Niemand weiß, was Hummil in dieser Woche wohl gelitten haben mag! Die beständig zunehmenden Choleraerkrankungen unter den Kulis hielten Spurstow im Lager fest, und er depeschierte deshalb Mottram, er möge zu Hummil fahren und dort schlafen. Mottram aber war vierzig Meilen weit entfernt von der nächsten Telegrafenstation und erfuhr nichts als dienstliche Angelegenheiten, bis er Sonntag früh mit Lowndes und Spurstow zusammentraf, um sich gemeinsam mit ihnen in den Bungalow zu begeben.

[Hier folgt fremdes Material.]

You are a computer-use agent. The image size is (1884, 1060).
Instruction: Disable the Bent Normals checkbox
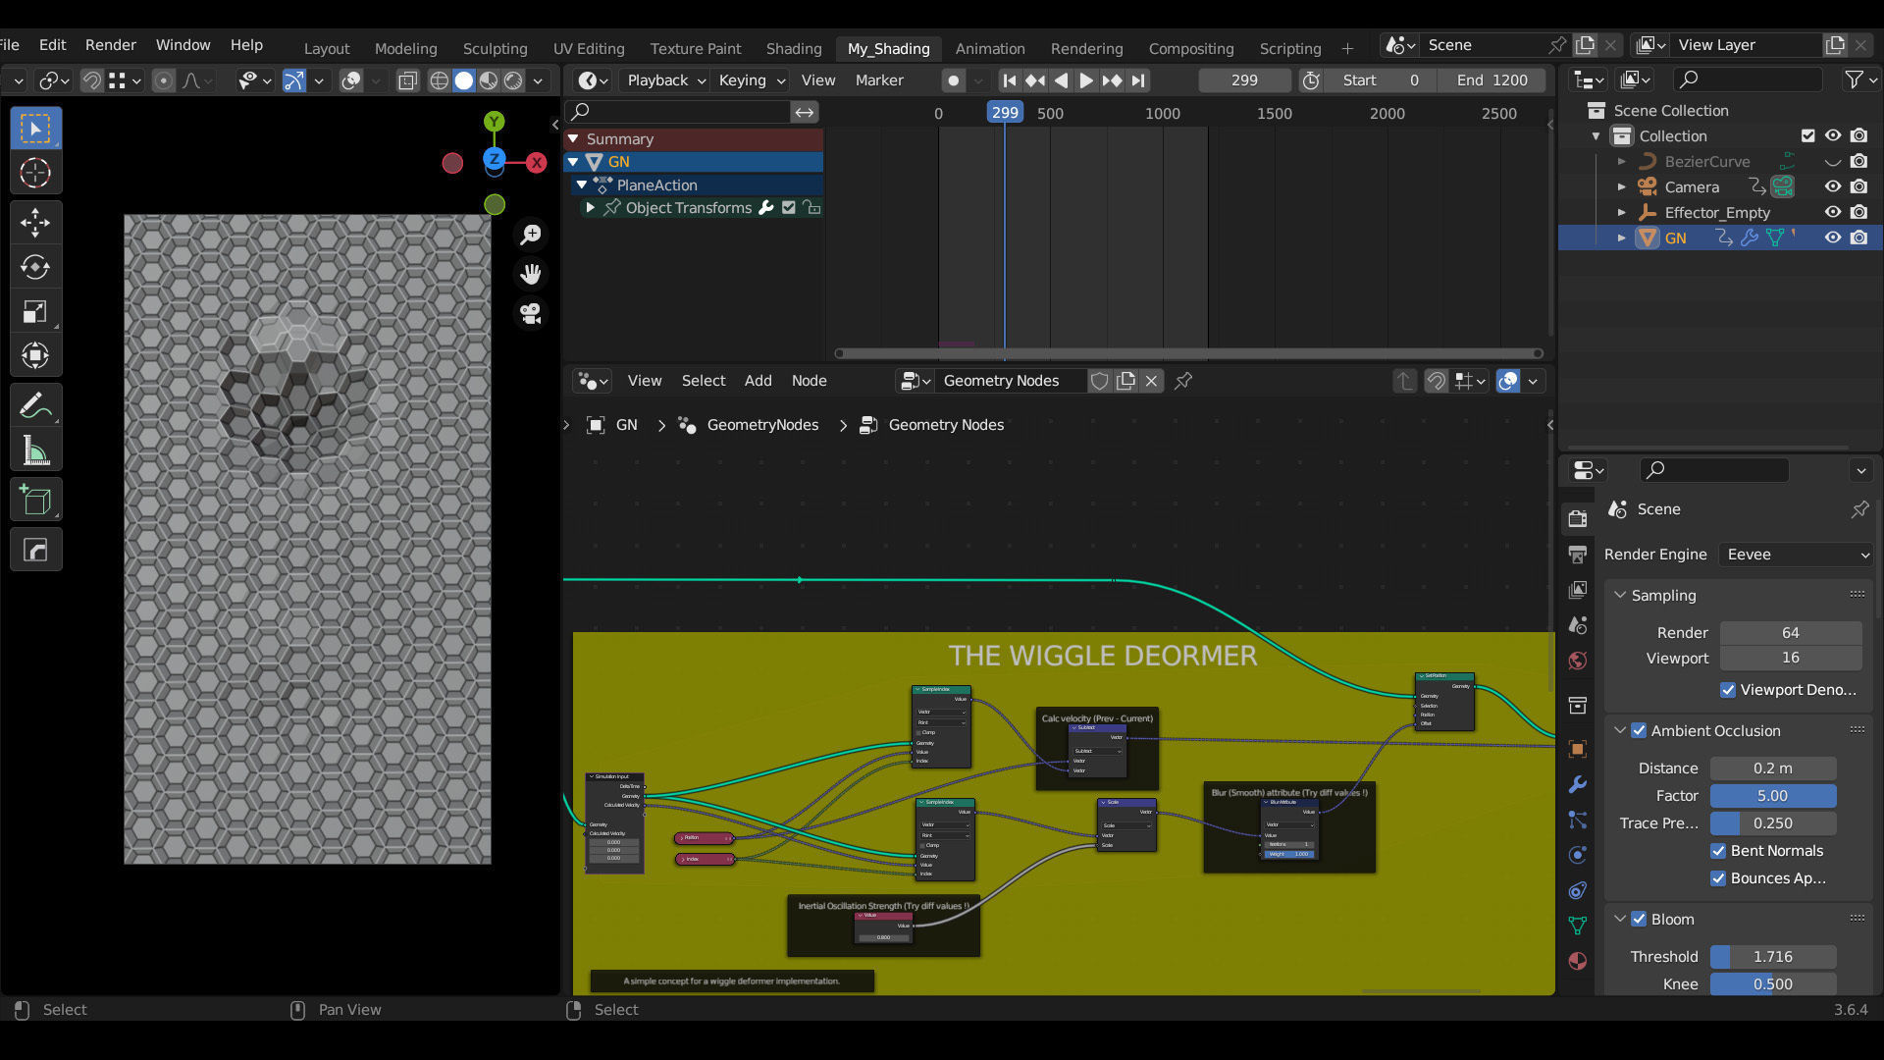(1718, 851)
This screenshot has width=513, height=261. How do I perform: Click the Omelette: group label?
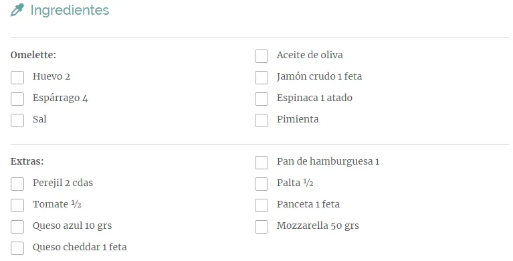click(x=33, y=55)
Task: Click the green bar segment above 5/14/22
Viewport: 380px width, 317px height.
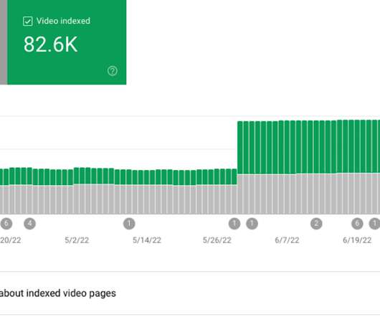Action: tap(146, 177)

»Hoffentlich treffen wir den armen Kerl diesmal in besserer Verfassung!« meinte Lowndes und schwang sich vor der Eingangstür aus dem Sattel. »Vermutlich ist er noch nicht aufgestanden.«
»Will mal hineinschauen«, sagte der Arzt, »wenn er schläft, wollen wir ihn nicht wecken.«
Einen Augenblick später errieten die beiden am Klang der Stimme Spurstows, die sie hereinrief, bereits, was geschehen war. Nutzlos, Hummil wecken zu wollen!
Die Punkah bewegte sich noch, aber er selbst mußte dieses Leben schon seit drei Stunden verlassen haben.
Der Tote lag auf dem Rücken, die Hände fest an die Seiten gepreßt, genau, wie ihn Spurstow vor sieben Nächten hatte liegen sehen. In den starren Augen den Ausdruck eines unbeschreiblichen Entsetzens.
Mottram, der hinter Lowndes eingetreten war, beugte sich über den Leichnam, berührte dessen Stirn leicht mit den Lippen und flüsterte: »O du glücklicher, glücklicher Bursche.«
Lowndes aber, der die starren Augen gesehen hatte, wandte sich schaudernd ab und ging an die andere Seite des Zimmers:
»Armer Kerl! Armer Kerl! Spurstow, wir hätten bei ihm wachen sollen. Hat er -?«
Schweigend setzte der Arzt seine Untersuchung fort und nahm dann die Umgebung in Augenschein; »nein«, sagte er entschieden, »er hat nicht -. Nirgends eine Spur, die darauf hinweisen würde. Ruft die Dienerschaft herein!«
Die Leute kamen, acht oder zehn; einer blickte dem ändern über die Schulter. Sie flüsterten sich etwas zu.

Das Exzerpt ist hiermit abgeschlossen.